Researchers found that the human monoclonal antibody targeting the virus protected chimpanzees from HCV infection in a dose-dependent manner in a study conducted at Texas Biomed’s Southwest National Primate Research Center in San Antonio.
Chimpanzees are the only species other than humans that can be infected by the hepatitis C virus and therefore the results from this study were critical in the development of the monoclonal antibody.
Scientists from MassBiologics; Texas Biomed; the National Institutes of Health (NIH); and Merck Research Laboratories, and funded by MassBiologics and NIH collaborated in the work.
Researchers had previously demonstrated that the monoclonal antibody, called HCV1, blocks HCV from infecting liver cells in laboratory tissue culture.
“This is an important proof-of-concept study demonstrating a high dose of neutralizing antibody can protect the liver from HCV infection using monoclonal antibodies in a study that was designed to mimic the transplantation setting,” said study co-author Robert E. Lanford, Ph.D., of Texas Biomed.
“One can envision improving on these results with a cocktail of antibodies or by using this antibody with some of the newer antivirals currently in clinical trials.
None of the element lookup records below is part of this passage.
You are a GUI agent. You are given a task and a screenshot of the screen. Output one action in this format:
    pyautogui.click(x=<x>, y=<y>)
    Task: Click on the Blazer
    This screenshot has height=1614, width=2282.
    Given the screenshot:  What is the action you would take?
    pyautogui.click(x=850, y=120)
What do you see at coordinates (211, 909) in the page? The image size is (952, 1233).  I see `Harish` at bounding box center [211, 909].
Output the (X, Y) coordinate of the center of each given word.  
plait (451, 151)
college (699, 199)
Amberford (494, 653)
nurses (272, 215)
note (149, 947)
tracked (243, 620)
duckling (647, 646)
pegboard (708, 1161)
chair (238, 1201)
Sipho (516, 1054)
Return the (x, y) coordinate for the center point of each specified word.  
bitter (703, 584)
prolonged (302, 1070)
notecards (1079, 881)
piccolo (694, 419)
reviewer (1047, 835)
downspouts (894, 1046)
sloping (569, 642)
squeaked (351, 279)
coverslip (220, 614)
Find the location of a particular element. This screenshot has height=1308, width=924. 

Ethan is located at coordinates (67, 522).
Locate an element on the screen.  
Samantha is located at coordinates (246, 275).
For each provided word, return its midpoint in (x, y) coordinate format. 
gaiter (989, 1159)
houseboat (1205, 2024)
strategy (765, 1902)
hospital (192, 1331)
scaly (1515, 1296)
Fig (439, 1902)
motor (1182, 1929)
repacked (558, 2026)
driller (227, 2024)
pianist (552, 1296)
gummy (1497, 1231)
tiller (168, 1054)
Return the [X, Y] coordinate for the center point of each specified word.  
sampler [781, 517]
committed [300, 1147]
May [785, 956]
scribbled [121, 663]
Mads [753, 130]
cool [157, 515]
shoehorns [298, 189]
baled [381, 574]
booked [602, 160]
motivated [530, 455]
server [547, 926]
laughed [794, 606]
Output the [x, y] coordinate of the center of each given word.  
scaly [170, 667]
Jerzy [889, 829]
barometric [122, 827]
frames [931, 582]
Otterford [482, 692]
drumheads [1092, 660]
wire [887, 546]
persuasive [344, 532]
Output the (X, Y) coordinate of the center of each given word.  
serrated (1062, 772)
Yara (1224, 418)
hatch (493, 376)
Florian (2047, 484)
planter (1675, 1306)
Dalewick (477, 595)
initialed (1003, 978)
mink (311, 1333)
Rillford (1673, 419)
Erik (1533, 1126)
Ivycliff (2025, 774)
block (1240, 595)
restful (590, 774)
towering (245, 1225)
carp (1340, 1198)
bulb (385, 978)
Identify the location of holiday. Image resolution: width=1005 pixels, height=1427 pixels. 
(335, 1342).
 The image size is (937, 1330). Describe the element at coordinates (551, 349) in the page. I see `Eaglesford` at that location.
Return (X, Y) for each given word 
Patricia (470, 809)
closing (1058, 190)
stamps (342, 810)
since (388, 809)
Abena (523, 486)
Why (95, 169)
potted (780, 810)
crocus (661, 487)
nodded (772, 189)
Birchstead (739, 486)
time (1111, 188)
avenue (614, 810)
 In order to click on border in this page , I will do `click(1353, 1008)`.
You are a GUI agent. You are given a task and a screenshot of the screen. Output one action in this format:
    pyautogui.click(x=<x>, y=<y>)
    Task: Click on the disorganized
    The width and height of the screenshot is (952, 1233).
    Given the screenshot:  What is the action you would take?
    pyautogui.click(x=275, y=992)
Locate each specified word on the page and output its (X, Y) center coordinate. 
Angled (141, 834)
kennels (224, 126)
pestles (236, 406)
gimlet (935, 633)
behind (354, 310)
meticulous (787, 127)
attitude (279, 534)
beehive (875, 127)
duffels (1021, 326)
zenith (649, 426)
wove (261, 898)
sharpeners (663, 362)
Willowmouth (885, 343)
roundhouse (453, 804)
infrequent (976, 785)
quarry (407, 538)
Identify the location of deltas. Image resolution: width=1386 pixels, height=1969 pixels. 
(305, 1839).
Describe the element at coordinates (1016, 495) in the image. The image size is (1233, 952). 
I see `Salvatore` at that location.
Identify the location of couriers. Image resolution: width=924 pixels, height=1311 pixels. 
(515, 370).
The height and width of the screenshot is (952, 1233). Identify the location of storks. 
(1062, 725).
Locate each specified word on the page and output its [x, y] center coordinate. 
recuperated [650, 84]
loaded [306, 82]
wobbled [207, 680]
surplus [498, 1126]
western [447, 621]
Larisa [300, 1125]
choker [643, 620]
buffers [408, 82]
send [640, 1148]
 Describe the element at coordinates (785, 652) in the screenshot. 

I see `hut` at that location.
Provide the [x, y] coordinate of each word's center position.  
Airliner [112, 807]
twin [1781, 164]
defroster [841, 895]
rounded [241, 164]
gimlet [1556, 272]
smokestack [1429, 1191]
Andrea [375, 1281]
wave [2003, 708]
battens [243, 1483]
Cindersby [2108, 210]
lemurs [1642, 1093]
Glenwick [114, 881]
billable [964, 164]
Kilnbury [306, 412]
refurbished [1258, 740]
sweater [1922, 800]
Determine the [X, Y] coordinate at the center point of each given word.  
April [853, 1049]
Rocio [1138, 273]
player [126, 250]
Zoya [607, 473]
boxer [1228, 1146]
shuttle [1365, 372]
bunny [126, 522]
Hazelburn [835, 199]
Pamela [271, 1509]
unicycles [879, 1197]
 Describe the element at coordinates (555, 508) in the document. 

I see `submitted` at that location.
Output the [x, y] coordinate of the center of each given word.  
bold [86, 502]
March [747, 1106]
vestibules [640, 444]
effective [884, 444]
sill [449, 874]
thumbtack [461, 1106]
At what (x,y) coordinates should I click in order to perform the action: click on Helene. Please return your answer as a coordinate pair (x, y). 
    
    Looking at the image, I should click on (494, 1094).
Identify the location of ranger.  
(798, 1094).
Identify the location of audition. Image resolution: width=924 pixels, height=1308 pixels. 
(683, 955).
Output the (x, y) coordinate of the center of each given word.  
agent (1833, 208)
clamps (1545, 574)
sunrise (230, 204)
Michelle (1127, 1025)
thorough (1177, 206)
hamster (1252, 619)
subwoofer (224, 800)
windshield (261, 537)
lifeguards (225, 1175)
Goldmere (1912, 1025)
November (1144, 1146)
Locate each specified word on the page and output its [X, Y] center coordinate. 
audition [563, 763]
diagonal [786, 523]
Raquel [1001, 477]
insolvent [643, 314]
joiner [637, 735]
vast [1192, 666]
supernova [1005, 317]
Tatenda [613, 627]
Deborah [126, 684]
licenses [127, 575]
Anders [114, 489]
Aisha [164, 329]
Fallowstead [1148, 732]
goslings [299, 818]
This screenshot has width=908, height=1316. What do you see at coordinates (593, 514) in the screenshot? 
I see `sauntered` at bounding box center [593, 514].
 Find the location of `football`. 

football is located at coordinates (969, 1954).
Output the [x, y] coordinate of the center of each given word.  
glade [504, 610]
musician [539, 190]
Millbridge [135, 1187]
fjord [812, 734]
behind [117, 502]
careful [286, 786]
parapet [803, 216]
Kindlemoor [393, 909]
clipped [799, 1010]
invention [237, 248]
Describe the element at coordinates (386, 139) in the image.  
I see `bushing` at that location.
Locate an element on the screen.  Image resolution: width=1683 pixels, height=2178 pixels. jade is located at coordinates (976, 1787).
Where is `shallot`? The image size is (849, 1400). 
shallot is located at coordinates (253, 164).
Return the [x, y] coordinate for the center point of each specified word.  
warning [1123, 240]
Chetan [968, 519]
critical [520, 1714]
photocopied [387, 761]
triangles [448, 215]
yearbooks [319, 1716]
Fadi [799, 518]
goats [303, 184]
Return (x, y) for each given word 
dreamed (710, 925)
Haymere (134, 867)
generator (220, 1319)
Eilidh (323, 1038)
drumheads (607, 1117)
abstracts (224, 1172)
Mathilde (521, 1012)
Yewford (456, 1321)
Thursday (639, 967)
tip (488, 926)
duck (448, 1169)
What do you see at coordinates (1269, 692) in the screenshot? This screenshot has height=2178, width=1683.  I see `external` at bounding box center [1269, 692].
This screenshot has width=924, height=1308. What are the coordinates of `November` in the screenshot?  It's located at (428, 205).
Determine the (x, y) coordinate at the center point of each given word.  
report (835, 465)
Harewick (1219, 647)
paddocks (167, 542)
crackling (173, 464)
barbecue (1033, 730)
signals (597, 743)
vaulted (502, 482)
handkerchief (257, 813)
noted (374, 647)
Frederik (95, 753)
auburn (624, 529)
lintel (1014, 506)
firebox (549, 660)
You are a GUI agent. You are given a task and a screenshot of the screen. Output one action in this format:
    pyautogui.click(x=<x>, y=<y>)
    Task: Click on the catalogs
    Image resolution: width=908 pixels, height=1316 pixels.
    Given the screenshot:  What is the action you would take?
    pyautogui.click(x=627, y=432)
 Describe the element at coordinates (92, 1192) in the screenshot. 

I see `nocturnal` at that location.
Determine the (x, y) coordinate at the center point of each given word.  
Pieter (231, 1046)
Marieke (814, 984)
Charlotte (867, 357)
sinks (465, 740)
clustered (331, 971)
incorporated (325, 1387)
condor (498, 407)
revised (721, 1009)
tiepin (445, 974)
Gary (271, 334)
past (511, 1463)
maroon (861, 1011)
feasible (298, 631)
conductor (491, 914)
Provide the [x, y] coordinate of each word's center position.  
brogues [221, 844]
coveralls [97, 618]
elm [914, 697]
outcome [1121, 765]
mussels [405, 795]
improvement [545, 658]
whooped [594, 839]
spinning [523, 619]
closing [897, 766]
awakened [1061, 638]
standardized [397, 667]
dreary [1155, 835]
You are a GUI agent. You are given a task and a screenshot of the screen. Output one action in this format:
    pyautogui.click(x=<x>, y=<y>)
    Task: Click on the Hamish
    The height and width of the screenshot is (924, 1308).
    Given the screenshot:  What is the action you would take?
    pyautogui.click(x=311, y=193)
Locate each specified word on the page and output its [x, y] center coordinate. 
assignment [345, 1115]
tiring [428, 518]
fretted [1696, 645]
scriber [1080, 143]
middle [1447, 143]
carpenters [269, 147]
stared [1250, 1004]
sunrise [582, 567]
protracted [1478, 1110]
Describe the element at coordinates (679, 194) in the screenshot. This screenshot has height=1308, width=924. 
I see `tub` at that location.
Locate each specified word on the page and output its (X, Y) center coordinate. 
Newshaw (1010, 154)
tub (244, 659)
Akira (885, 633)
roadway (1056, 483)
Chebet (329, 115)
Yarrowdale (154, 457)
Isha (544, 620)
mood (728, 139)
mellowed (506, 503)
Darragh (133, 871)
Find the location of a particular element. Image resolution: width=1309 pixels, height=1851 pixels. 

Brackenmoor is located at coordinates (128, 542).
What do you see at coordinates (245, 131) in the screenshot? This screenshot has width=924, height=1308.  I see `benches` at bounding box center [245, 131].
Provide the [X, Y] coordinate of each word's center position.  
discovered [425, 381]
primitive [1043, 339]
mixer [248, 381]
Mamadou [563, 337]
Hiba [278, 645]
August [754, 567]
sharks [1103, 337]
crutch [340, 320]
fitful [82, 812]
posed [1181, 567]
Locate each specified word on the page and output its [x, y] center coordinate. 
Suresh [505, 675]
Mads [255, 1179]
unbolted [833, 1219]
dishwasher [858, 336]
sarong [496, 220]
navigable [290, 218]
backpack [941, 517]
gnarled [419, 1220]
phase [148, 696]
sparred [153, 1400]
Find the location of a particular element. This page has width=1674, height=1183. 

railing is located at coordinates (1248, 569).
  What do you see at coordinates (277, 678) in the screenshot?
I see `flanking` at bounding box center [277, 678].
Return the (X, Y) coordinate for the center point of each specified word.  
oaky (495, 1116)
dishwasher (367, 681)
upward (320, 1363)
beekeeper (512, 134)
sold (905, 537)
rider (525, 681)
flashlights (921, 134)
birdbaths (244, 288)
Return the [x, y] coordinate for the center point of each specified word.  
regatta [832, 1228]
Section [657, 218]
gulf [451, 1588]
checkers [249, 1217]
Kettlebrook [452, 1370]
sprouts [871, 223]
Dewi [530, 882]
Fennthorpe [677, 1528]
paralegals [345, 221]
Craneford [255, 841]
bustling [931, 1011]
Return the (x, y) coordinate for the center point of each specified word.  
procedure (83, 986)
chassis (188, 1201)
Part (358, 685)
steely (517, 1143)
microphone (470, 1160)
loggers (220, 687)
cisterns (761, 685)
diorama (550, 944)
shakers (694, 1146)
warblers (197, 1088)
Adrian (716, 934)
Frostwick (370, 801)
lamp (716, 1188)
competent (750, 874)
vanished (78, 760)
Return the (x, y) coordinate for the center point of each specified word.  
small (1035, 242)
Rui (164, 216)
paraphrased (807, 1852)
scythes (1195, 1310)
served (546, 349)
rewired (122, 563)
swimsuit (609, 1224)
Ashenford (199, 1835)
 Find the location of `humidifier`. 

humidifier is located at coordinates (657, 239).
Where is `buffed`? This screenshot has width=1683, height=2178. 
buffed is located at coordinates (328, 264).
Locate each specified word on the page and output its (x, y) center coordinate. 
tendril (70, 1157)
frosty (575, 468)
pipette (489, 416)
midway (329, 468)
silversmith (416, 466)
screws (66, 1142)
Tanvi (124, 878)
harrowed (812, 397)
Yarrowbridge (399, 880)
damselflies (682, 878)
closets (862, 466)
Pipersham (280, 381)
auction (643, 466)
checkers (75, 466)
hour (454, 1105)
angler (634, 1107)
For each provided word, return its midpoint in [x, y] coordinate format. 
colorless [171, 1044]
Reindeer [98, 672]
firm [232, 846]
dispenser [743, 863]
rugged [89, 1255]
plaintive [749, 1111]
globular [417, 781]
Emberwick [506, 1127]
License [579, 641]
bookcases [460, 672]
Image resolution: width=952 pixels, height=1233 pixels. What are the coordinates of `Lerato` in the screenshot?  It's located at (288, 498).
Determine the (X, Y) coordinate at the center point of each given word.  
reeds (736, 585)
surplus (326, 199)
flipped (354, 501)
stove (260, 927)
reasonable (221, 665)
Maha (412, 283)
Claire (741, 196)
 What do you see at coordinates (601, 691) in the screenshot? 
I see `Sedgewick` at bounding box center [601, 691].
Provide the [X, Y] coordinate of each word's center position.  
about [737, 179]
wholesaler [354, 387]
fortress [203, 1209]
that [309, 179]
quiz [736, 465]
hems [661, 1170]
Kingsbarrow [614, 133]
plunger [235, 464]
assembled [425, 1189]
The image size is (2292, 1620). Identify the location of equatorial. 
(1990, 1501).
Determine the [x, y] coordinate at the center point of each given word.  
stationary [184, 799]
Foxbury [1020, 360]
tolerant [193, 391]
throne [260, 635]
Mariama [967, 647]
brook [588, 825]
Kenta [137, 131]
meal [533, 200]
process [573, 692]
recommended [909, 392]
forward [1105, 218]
Infection of the new donor liver by residual virus in the patient is one of the major obstacles preventing a full recovery in these patients,” Lanford added.
MassBiologics has been pursuing the development of HCV1 as a therapy for patients with end-stage liver disease undergoing liver transplantation as a result of HCV infection. HCV1 is a monoclonal antibody that binds to the surface of the HCV virus and blocks the ability of the virus to enter liver cells.
The findings appeared in the August 30th issue of PLOS Pathogens.